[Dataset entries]
....

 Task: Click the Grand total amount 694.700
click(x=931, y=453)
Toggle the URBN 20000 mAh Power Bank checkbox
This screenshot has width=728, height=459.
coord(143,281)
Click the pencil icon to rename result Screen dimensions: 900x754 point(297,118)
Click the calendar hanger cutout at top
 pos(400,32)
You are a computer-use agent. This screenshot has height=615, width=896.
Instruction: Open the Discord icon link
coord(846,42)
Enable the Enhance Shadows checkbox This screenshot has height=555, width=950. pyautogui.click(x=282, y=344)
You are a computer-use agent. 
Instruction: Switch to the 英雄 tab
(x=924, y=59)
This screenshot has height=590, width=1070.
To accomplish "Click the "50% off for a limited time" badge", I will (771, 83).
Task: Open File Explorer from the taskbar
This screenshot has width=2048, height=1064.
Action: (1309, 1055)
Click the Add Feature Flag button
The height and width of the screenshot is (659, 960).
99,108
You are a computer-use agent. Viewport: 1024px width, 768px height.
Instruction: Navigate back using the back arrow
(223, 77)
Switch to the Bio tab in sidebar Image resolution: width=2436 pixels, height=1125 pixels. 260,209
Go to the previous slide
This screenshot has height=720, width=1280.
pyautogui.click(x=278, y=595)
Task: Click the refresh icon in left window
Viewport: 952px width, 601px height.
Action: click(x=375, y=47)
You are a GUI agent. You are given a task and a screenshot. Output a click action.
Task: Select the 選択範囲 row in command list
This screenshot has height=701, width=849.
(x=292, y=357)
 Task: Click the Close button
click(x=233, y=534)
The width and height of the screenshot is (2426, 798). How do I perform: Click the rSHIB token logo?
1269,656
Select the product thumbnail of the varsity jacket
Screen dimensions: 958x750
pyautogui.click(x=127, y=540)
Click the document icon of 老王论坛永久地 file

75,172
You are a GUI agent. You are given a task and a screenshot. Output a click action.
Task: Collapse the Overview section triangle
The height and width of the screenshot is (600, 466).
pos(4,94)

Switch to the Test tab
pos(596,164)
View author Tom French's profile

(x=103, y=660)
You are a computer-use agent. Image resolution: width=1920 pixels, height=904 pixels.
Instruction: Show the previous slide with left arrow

....

* WORK TO BE COMPLETED: Find the lines above that contain the word "computer" and collect them.

* RESPONSE TO THE TASK:
You are a computer-use agent. This screenshot has height=615, width=896.
You are a computer-use agent. 
You are a computer-use agent. Viewport: 1024px width, 768px height.
You are a computer-use agent. Image resolution: width=1920 pixels, height=904 pixels.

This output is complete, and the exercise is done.